In Secretary of State for Foreign and Commonwealth Affairs v Rahmatullah  UKSC 48 (31 October 2012), proceedings which originated as an application for the writ of habeas corpus, initially refused at  EWHC 2008 (Admin) but granted at  EWCA Civ 1540, despite dismissing Rahmatullah’s cross-appeal (against the finding the the response by the US was sufficient to demonstrate that the UK could not secure his release) by a majority of 5-2 the UK Supreme Court held:
36. The, presumably forcible, transfer of Mr Rahmatullah from Iraq to Afghanistan is, at least prima facie, a breach of article 49 [of the Geneva Convention Relative to the Protection of Civilian Persons in Time of War, article 49 deals with deportations, transfers, evacuations]. On that account alone, his continued detention post-transfer is unlawful.
However, in a joint dissenting judgment Lady Hale and Lord Carnwath were convinced that “where liberty is at stake, it is not the court’s job to speculate as to the political sensitivities which may be in play” (see here and here). Amid strong suggestions that Rahmatullah’s rendition had been a war crime, influential legal commentator Joshua Rozenberg strongly agreed with the dissenting justices and stressed the need for the UK to have tried harder to secure Yunus Rahmatullah’s release.

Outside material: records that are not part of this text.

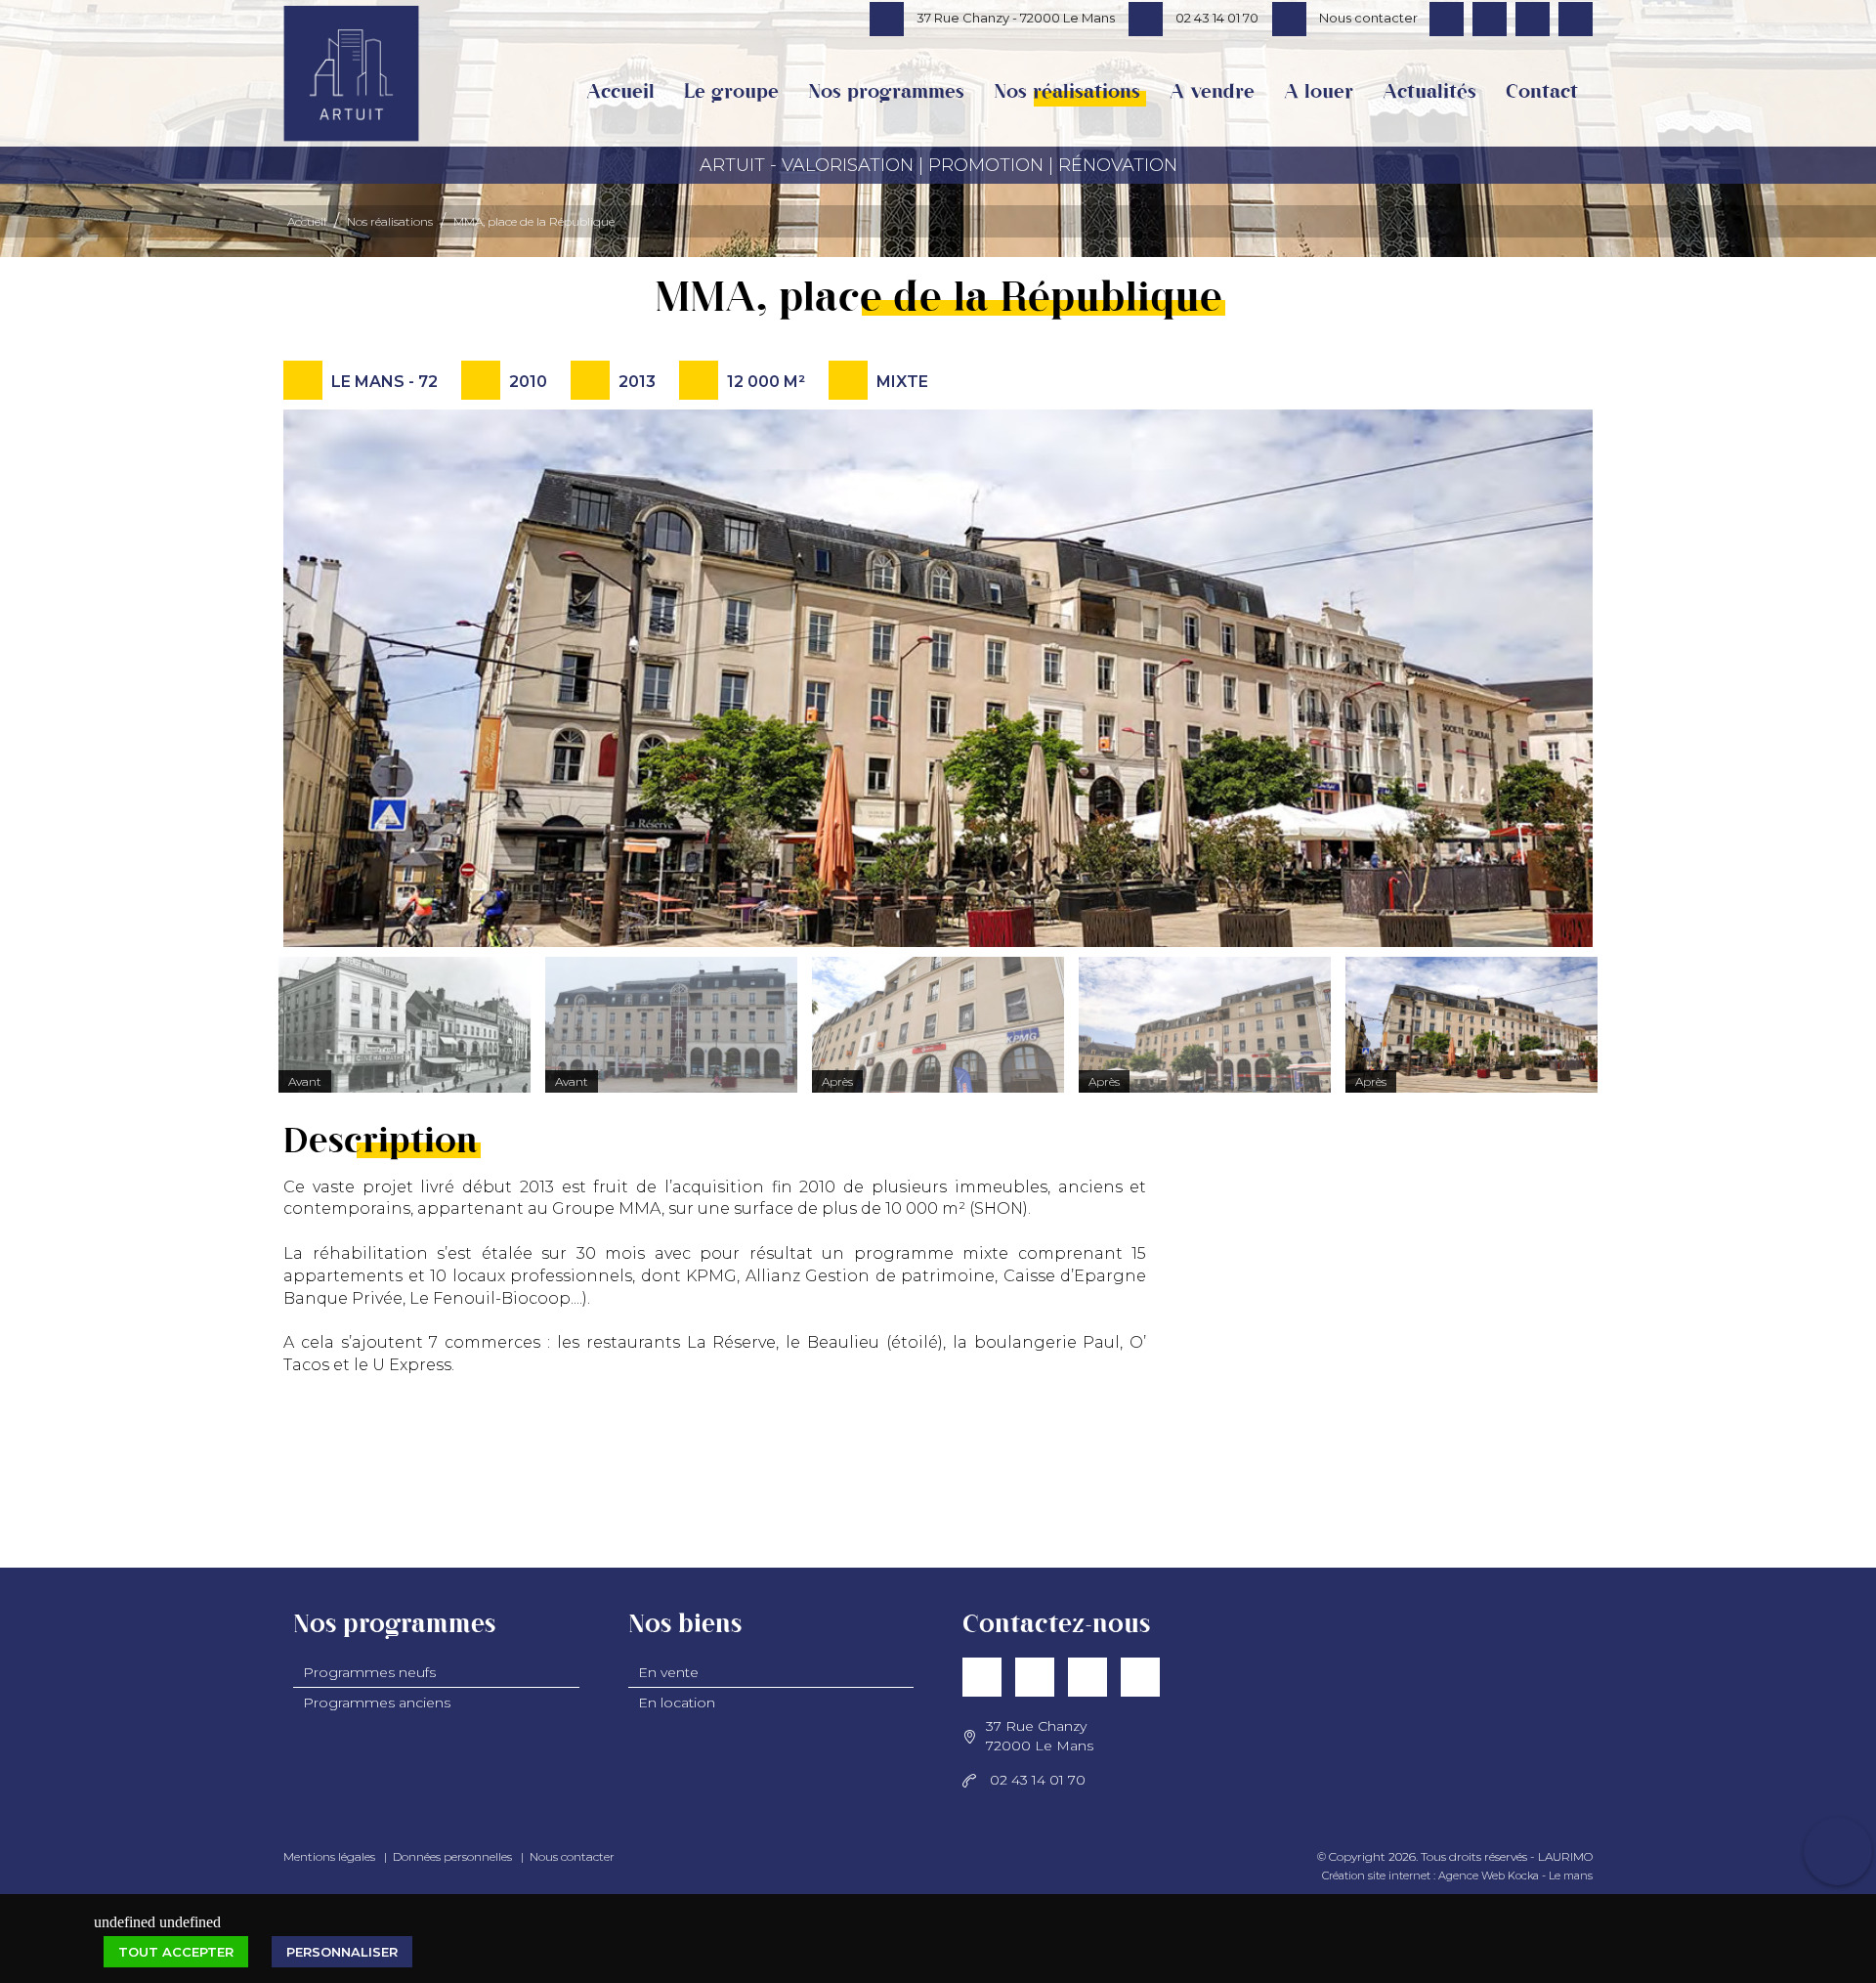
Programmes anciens (376, 1702)
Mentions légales (329, 1856)
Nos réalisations (1067, 92)
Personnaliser (342, 1952)
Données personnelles (452, 1856)
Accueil (620, 92)
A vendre (1212, 92)
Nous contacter (572, 1856)
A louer (1318, 92)
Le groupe (731, 92)
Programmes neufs (369, 1672)
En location (676, 1702)
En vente (668, 1672)
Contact (1542, 92)
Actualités (1429, 92)
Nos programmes (886, 92)
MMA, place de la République (534, 221)
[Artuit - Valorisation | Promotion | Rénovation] (351, 91)
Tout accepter (176, 1952)
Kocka (1523, 1875)
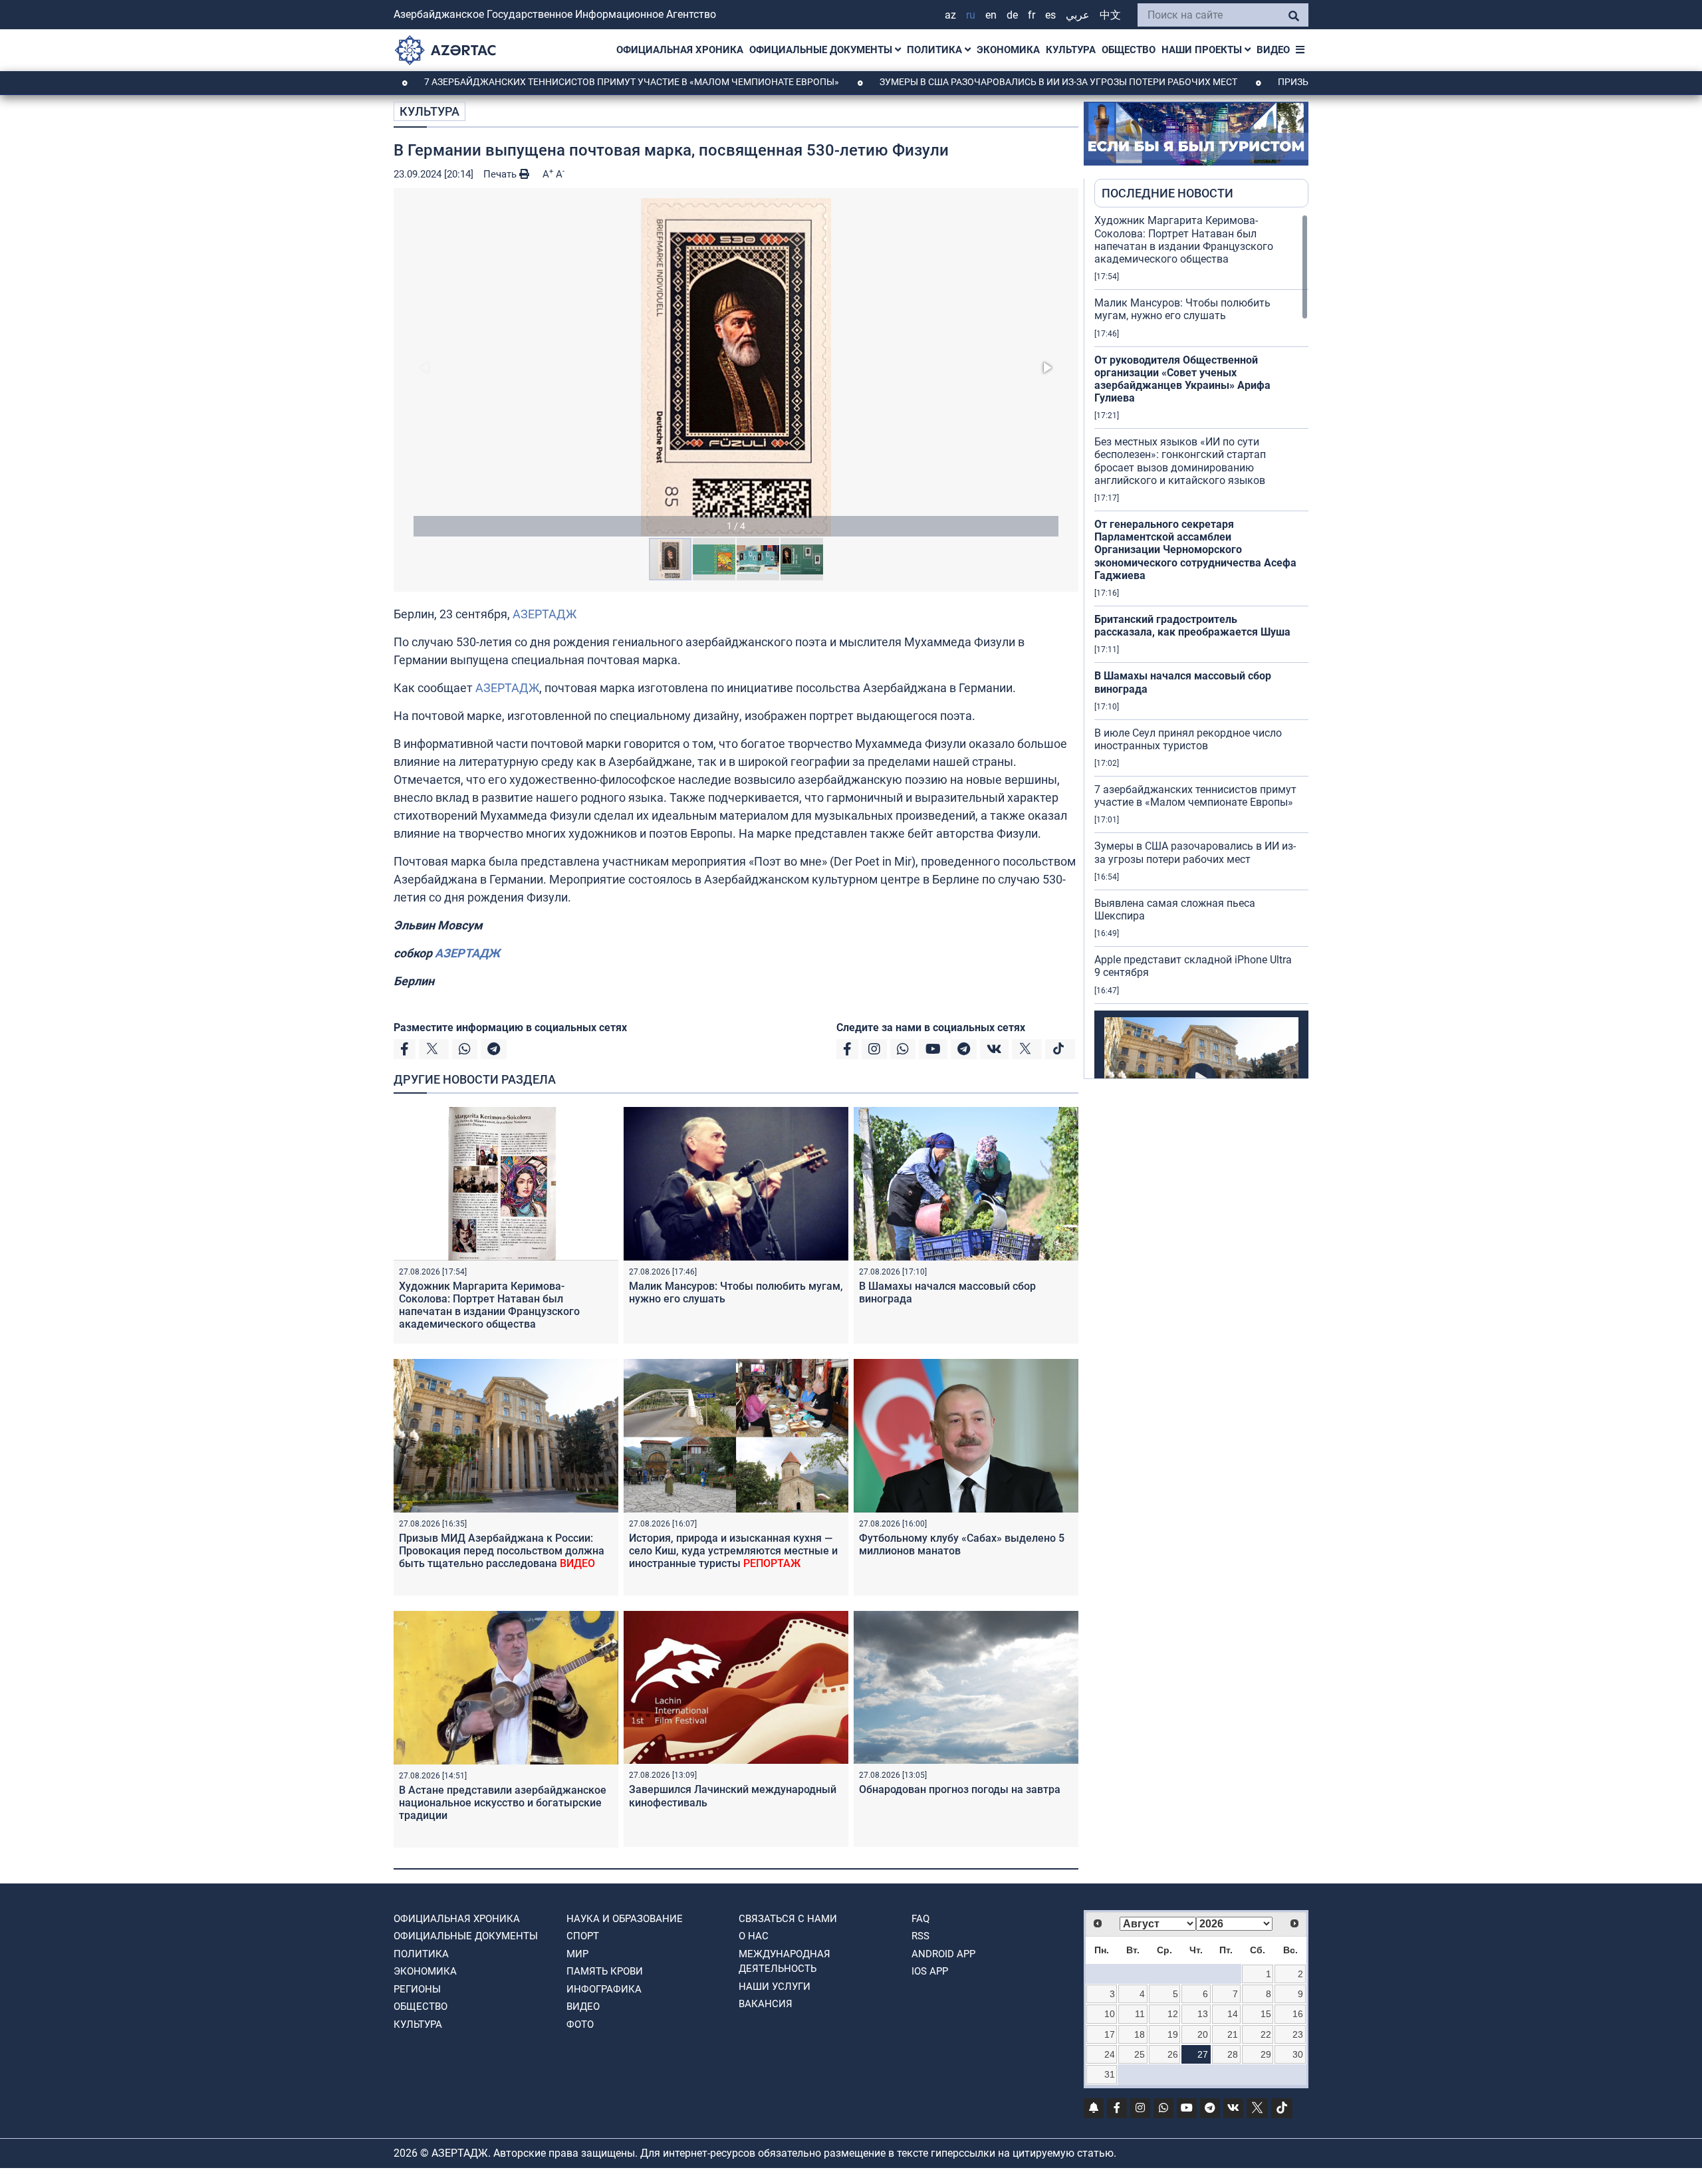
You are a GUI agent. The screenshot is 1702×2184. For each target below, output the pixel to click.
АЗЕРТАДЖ (544, 614)
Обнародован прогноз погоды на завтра (959, 1789)
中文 (1110, 15)
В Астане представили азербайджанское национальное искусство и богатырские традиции (502, 1803)
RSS (920, 1936)
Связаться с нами (788, 1919)
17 (1109, 2034)
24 (1109, 2054)
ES (1050, 15)
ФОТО (580, 2024)
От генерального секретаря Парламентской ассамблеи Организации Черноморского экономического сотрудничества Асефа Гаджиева (1195, 550)
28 (1232, 2054)
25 (1139, 2054)
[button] (736, 367)
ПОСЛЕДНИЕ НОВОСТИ (1167, 193)
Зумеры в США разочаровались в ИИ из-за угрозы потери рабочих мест (971, 81)
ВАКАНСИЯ (765, 2004)
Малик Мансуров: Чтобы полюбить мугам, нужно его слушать (1182, 309)
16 (1297, 2013)
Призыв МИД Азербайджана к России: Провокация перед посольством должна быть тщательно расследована (501, 1551)
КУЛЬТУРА (1071, 50)
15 (1266, 2013)
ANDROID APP (943, 1954)
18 (1139, 2034)
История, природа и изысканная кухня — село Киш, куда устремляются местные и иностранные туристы (733, 1551)
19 (1172, 2034)
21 (1232, 2034)
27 (1202, 2054)
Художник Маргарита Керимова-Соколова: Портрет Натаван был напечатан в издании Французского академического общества (489, 1305)
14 (1232, 2013)
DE (1012, 15)
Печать (501, 174)
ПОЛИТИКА (936, 50)
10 (1109, 2013)
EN (991, 15)
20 (1202, 2034)
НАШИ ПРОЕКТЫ (1203, 50)
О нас (754, 1936)
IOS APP (930, 1971)
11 (1140, 2013)
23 (1297, 2034)
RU (970, 15)
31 (1109, 2074)
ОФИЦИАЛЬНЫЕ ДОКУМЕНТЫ (822, 50)
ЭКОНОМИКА (1008, 50)
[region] (1201, 646)
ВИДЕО (1273, 50)
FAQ (920, 1919)
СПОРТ (582, 1936)
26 (1172, 2054)
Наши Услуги (774, 1987)
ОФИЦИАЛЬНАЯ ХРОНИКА (679, 50)
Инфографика (604, 1989)
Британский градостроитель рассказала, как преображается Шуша (1192, 625)
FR (1031, 15)
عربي (1078, 15)
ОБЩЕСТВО (1128, 50)
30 (1297, 2054)
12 (1172, 2013)
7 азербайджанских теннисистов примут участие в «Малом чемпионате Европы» (544, 81)
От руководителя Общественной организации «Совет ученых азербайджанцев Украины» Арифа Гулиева (1182, 379)
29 (1266, 2054)
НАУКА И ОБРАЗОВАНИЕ (624, 1919)
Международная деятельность (784, 1961)
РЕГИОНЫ (417, 1989)
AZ (950, 15)
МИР (577, 1954)
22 (1266, 2034)
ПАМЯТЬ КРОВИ (604, 1971)
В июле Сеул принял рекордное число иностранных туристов (1188, 739)
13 (1202, 2013)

“The result of the appeal will have satisfied neither side; both sides losing their appeal and cross-appeal,” is how Sam Knights summed up the outcome of those historic proceedings.
Ultimately, it would also make more sense for the west to make more of a fuss over the fact that the persecution of minorities and radicalisation of Muslims is directly fuelled/funded by Saudi Arabia all over the world, a cruel and disgraceful western client which mass executes people without due process but is nevertheless applauded by the likes of David Cameron, Michael Fallon and Philip Hammond as the leader of “our allies” fighting to restore peace and security to the Middle East. Veteran journalist Ian Black notes in his recent Saudi Arabian trilogy that team leader Riyadh is spending US$6 billion a month on its war in Yemen, using British supplied military hardware, against Iranian backed Shia Houthis and the MoD’s Strategic Defence and Security Review 2015 ranks the Saudis as having incurred the world’s third largest defence expenditure in 2014 ($80 billion) after the Americans and Chinese.
Of course the Saudis consider Yemen to be their “backyard” and dismiss claims of civilian deaths in airstrikes, spearheaded by their air force, as “hearsay”. However, a UN panel has found otherwise and it is reported that British arms sales to Saudi Arabia totalled £3 billion in the first nine months of 2015 and £7 billion since Cameron entered 10 Downing Street.